This same phenomenon has been accelerated in recent years thanks to the digitalization processes that companies are addressing. Not only we are talking about digital technologies that cover the production phases, but also about the fact that this digitalization ends up permeating their products and services and, more or less directly, their customers.
Just as naturally, we will live the same experience with additive manufacturing technologies in the years to come. Of all the technologies that make up Industry 4.0, 3D printing is the only one that transforms files into tangible realities. This is why consumers will certainly want solutions that allow them to instantly and easily manufacture the same products they buy in shops today. As a result, there is already a trend towards more and more widespread of its use in everyday life.
This boom in the 3D printing technologies is also allowing the emergence of new business models that, until recently, seemed difficult to succeed. In addition, they all benefit in some way from the advantages of additive manufacturing over traditional technologies.

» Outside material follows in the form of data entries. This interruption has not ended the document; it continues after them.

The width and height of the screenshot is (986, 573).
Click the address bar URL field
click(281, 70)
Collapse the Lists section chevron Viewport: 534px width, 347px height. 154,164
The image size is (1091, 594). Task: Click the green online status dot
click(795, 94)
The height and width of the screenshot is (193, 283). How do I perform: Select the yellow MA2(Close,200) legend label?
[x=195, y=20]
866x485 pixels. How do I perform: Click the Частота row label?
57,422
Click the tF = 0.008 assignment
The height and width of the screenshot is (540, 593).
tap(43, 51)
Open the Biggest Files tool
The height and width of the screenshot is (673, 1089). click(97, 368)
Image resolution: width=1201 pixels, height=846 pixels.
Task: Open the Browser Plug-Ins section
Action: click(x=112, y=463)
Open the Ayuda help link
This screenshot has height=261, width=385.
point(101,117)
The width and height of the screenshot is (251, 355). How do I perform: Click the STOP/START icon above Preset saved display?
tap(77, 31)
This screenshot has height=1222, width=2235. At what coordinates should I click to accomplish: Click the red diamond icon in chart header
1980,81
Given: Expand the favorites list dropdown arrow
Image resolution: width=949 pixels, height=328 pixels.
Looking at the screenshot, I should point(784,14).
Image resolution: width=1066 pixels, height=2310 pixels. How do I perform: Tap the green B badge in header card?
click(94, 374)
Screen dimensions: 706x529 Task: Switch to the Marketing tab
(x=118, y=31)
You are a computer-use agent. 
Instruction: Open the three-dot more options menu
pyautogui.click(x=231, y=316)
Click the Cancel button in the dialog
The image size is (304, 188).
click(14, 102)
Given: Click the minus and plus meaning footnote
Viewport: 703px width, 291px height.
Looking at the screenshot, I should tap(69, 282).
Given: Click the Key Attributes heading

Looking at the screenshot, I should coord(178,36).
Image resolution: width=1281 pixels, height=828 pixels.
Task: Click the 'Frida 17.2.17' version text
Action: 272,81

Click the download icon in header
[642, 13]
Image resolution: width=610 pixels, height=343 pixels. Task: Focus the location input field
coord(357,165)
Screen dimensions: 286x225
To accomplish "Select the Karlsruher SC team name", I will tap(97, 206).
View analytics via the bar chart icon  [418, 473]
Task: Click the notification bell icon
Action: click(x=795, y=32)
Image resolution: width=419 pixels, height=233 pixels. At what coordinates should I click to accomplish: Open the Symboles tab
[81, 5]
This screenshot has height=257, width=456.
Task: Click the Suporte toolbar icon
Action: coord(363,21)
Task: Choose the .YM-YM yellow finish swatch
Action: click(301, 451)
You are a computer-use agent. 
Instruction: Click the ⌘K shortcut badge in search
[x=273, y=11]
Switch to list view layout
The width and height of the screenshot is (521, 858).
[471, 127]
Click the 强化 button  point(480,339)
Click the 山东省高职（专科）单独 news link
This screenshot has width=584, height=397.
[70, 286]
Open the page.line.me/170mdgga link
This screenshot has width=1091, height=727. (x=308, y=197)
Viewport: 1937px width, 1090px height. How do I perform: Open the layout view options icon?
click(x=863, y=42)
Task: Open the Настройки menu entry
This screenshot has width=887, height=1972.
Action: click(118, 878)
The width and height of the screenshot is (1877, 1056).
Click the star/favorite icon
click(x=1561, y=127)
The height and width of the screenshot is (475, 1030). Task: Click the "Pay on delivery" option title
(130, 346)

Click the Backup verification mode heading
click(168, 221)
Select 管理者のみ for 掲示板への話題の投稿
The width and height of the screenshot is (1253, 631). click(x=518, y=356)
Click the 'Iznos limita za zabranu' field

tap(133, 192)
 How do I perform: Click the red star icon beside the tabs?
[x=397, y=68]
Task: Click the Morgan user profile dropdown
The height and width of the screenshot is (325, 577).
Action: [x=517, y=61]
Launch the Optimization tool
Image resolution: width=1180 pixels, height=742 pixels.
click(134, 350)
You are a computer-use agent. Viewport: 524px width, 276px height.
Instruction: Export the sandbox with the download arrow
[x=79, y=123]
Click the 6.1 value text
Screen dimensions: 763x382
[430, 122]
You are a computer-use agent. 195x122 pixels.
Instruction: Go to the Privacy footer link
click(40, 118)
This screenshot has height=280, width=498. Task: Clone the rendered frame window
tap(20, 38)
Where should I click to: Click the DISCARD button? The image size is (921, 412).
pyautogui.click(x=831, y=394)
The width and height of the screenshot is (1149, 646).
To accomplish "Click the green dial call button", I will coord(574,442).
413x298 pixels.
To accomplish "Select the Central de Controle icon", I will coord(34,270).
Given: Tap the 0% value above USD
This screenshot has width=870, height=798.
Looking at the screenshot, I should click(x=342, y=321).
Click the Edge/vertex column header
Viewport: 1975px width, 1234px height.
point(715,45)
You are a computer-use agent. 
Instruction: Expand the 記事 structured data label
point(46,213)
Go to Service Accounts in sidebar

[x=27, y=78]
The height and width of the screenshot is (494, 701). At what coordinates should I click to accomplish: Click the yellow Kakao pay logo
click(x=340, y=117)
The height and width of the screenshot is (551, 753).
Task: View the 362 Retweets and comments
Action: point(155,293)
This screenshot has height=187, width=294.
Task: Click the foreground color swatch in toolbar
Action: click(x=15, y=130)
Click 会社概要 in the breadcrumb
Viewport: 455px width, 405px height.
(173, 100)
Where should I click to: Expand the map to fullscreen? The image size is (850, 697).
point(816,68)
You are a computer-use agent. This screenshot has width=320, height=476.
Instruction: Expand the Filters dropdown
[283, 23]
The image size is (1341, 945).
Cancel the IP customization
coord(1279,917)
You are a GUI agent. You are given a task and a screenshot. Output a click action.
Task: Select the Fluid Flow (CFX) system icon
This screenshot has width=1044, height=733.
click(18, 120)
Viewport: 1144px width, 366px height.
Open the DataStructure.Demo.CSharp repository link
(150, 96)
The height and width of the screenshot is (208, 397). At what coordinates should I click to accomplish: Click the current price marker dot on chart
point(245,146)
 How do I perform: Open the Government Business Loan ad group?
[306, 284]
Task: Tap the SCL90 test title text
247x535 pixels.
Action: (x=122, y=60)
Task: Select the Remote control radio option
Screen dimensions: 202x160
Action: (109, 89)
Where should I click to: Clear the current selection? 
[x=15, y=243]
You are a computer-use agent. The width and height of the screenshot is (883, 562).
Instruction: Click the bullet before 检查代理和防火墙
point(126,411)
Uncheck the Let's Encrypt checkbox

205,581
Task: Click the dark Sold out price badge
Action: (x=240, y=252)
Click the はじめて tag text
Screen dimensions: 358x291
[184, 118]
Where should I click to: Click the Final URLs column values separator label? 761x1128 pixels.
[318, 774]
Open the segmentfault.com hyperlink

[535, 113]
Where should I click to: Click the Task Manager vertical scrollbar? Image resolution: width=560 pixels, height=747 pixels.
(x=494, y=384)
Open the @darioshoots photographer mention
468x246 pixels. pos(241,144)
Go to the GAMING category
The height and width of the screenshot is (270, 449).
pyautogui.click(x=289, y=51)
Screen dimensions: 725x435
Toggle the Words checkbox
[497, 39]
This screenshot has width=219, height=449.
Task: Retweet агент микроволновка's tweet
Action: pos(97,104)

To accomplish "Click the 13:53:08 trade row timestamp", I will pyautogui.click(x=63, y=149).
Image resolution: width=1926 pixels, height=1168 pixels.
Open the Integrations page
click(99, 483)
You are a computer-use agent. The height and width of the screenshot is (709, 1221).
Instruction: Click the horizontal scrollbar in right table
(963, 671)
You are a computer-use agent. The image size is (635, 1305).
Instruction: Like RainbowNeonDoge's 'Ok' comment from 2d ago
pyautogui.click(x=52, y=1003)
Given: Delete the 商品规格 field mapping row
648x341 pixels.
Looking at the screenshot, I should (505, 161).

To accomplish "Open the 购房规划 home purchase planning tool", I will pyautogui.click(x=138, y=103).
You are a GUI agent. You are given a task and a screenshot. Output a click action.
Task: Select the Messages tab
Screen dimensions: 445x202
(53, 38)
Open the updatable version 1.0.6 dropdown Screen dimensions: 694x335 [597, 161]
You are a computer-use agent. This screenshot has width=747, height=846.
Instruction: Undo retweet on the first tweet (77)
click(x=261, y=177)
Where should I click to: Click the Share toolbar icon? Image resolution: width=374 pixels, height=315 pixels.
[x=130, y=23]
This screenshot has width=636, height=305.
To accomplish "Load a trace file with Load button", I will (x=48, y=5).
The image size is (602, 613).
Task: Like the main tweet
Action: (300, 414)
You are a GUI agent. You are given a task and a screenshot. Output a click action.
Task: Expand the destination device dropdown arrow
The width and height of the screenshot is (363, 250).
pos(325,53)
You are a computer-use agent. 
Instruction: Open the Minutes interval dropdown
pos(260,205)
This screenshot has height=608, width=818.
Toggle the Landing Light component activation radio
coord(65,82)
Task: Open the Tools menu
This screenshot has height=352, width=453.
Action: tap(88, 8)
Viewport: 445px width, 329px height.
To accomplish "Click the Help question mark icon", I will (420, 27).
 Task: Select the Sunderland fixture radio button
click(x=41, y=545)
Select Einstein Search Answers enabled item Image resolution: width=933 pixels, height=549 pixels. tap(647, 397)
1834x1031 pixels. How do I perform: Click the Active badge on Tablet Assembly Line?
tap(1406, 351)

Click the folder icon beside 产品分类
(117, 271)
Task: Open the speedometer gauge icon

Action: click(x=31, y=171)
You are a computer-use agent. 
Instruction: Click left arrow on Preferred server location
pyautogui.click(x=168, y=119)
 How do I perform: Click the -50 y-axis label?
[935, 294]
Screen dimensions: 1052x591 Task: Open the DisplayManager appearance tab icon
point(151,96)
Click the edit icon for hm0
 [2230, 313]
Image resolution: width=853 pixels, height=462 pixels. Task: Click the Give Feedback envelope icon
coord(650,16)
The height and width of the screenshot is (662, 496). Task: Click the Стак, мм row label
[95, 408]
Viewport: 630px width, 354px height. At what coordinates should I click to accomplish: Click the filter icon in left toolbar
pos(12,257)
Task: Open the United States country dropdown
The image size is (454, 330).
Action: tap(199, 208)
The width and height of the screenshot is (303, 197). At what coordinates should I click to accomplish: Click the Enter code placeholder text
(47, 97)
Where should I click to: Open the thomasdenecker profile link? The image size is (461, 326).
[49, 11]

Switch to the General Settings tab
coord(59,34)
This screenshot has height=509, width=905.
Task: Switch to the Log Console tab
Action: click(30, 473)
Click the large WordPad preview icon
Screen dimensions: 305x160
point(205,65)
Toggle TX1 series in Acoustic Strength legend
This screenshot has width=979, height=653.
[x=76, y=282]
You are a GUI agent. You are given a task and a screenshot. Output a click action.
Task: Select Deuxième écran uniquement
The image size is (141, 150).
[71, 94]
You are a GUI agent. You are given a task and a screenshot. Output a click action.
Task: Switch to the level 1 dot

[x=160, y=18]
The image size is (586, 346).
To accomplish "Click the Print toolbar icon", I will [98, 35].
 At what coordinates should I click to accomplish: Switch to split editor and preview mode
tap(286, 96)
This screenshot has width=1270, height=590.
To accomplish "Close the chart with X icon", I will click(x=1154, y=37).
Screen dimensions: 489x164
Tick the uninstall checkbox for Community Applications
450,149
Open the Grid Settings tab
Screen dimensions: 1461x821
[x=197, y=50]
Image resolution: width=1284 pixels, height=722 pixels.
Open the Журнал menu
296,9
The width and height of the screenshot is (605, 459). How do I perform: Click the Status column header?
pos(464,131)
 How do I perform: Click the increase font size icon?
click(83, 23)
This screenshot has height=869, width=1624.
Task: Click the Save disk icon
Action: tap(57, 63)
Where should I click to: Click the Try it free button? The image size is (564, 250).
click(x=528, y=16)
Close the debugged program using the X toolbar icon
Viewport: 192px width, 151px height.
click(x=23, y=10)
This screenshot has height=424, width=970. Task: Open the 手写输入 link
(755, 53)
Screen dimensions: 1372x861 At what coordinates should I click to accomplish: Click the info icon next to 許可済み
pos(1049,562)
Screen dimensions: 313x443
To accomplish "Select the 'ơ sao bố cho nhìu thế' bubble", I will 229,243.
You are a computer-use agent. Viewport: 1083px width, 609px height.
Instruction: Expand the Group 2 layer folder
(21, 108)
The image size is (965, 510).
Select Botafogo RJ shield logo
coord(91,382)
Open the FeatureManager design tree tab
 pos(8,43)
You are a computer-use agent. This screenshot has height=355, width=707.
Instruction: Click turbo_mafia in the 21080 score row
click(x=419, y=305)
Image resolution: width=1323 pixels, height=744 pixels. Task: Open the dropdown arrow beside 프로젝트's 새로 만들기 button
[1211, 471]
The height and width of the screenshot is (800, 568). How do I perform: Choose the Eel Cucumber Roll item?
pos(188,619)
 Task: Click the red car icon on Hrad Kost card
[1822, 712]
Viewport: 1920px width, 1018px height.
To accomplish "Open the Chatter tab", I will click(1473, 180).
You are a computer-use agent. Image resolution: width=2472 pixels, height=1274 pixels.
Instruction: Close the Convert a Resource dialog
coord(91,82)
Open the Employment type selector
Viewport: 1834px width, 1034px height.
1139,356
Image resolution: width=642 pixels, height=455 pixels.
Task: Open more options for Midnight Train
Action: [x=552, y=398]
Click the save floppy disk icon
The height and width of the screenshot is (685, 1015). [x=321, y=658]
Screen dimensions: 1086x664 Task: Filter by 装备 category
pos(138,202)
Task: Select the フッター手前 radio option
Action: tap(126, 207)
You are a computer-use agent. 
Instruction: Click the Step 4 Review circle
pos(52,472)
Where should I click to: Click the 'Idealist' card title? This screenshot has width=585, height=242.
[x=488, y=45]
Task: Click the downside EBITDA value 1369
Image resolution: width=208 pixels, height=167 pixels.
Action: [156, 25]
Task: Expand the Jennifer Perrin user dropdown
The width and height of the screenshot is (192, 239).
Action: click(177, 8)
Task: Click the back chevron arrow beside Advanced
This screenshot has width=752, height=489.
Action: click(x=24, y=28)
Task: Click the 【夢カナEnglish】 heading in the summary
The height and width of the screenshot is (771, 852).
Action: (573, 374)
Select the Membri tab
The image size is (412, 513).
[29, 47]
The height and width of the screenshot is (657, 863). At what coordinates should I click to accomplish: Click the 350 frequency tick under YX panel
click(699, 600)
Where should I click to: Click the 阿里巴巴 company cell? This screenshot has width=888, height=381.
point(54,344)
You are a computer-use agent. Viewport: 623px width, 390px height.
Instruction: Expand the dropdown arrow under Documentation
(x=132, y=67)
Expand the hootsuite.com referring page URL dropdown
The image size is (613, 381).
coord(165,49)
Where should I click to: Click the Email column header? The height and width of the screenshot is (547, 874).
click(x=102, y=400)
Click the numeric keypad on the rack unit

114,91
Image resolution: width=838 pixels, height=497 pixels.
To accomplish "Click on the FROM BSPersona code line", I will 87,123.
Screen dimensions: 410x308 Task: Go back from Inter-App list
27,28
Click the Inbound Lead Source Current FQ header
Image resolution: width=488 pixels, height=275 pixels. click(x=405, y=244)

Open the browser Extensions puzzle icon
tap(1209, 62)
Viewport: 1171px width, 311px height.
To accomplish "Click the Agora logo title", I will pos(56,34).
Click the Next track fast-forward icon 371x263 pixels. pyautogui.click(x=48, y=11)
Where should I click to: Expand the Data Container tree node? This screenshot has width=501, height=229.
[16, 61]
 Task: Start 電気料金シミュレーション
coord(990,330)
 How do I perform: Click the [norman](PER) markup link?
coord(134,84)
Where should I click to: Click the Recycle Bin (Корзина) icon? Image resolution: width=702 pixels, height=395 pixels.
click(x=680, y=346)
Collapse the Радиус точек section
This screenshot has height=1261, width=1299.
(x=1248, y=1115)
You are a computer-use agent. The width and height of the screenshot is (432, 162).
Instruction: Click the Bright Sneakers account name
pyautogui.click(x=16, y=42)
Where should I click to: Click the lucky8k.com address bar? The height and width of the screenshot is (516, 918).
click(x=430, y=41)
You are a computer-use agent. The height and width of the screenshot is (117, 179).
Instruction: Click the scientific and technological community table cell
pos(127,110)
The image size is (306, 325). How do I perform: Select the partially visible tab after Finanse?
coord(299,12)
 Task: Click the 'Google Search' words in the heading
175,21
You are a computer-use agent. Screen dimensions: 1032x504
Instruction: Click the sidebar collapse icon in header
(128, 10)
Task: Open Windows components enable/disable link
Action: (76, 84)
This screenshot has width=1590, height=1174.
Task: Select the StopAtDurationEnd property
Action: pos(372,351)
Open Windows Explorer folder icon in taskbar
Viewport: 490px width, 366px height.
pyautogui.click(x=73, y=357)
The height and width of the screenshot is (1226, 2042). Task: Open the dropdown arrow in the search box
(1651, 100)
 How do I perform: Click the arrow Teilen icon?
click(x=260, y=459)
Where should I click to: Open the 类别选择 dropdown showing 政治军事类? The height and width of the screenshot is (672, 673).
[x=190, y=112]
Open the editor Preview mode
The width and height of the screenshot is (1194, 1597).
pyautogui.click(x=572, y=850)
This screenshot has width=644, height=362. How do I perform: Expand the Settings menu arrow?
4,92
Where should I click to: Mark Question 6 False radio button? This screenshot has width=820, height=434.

The implications of 3D printing technologies are many and diverse, but businesses that know how to apply them will undeniably experience multiple competitive advantages. Firstly, 3D printing offers the possibility of working on demand, without the need to stock physical product. For companies betting on 3D printing as their productive model, their warehouse can be a repository of files in the cloud that will be downloaded when needed.
Secondly, the so-called "time-to-market" is greatly reduced. The speed and low economic implications of prototyping with these technologies allow for rapid and cost-effective iteration of any model that has been designed.
Likewise, the popularization of these technologies will foster the existence of numerous production centres: wherever there is a printer, there will be a production centre. And these production centres will be able to manufacture the products demanded in a matter of minutes or hours, surpassing the current manufacturing model.
Thirdly, 3D printing allows the industrialization of areas which historically had no production capabilities due to their characteristics (e.g. isolated or difficult to access areas) or the re-industrialization of areas from which production had been withdrawn (like city centres). The ease of installing a 3D printer in these places, the versatility it offers in terms of design and materials, as well as its easy coexistence with the normal activities of cities, open the field of application of this technology and the emergence of new business models.
Finally, it is worth highlighting the sustainability aspect of this technology. By manufacturing additively, raw material wastage is minimized and therefore there is no overexploitation or unnecessary waste of resources. Many of these technologies also reuse surplus material in printing. Furthermore, one should not forget the reduction in pollutant emissions obtained using this type of technology compared to the equipment used in more traditional industries and through the shortening of the logistics chain thanks to the distributed production previously mentioned. Based on this and in line with the SDG 2030 sustainable development commitments, 3D printing technology enables the development of business models that base their message and value proposition on a sustainable vision and production.
We are not advocating that 3D printing will replace traditional technologies, but instead we believe it complements them where the business model benefits from any of their advantages. We are convinced that access to these technologies will become easier and more competitive.
In the 3D Incubator we have the privilege of witnessing first-hand the birth of multiple projects from different economic sectors that are committed to 3D printing as a tool and/or business model. We observe the progress in the number of applications and in the use and consumption of this technology, both from the industrial sector and for start-ups that rely on this technology for the development of their prototypes or business lines. Hence, we try to provide support and advice for the growth and expansion of all these types of initiatives, both from a technological and business side.
Thirty years ago, it was unthinkable to imagine a desktop computer the size of a calculator or a watch. Will we ever see a pocket-sized 3D printer? Only time will tell.